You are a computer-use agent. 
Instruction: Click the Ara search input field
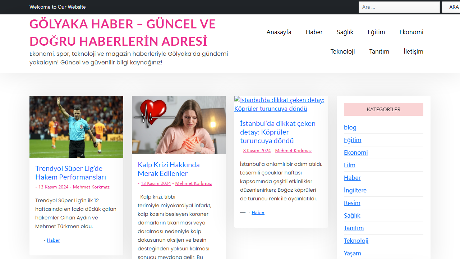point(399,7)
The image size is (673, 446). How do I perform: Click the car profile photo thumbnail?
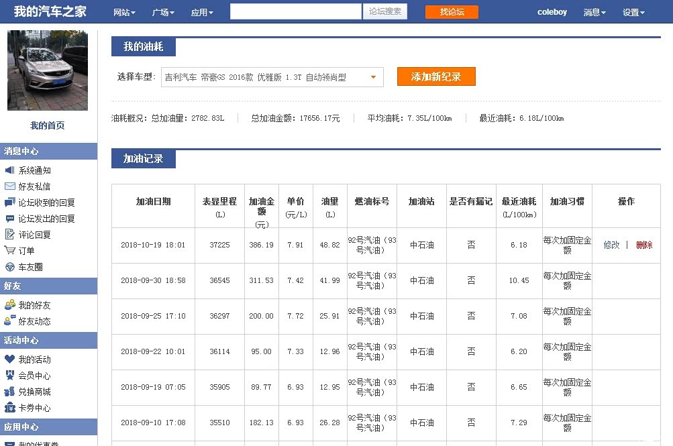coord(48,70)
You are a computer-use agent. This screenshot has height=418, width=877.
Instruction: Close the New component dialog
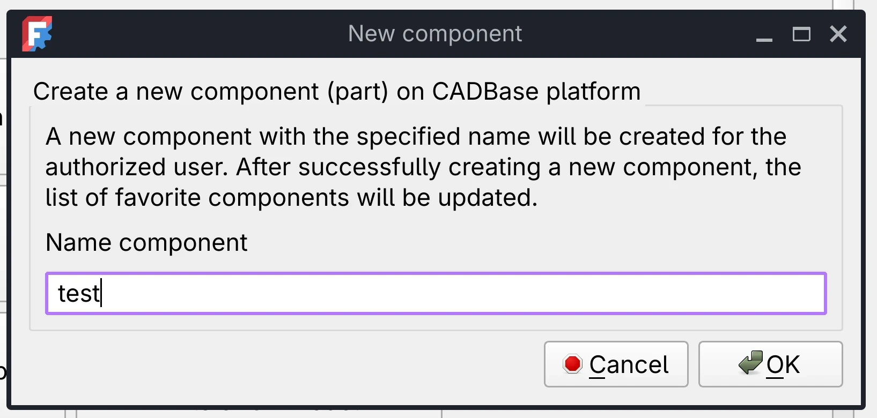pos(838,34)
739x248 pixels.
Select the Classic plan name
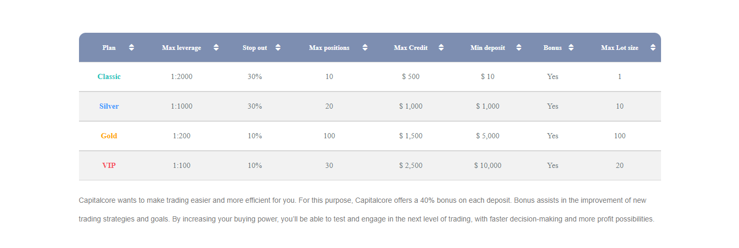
--
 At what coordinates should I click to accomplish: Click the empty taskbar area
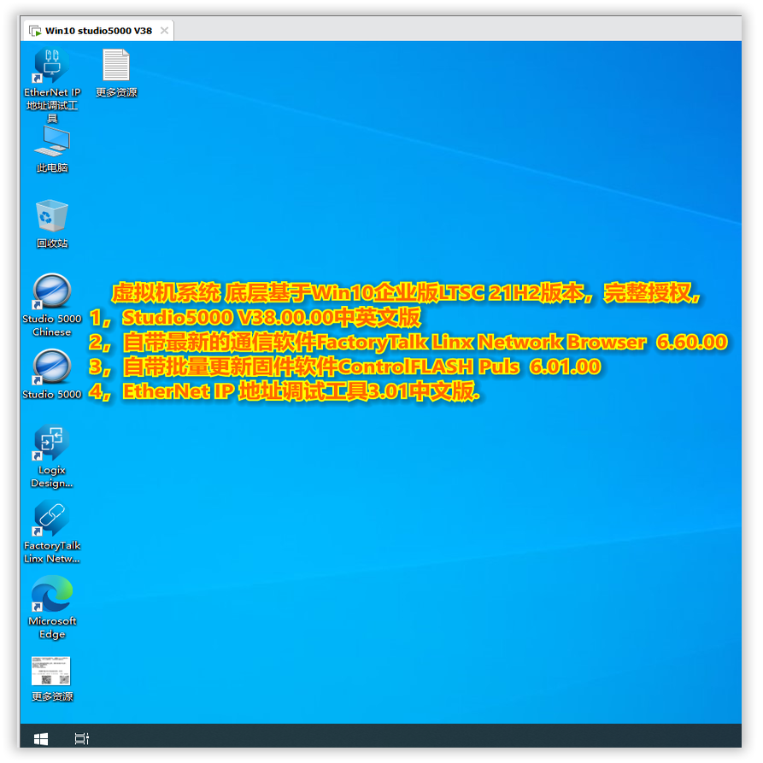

→ EXERCISE AIM
Reproduce the portion of the entries that opens with the line containing "The image size" and closes with the line containing "Select the Classic plan name", both lines included. Omit the pictures from your reply.

→ FULL OUTPUT
The image size is (673, 446). How do I perform: Click the car profile photo thumbnail?
coord(48,70)
You are a computer-use agent. This screenshot has height=418, width=877.
Instruction: Close the New component dialog
pos(838,34)
739x248 pixels.
Select the Classic plan name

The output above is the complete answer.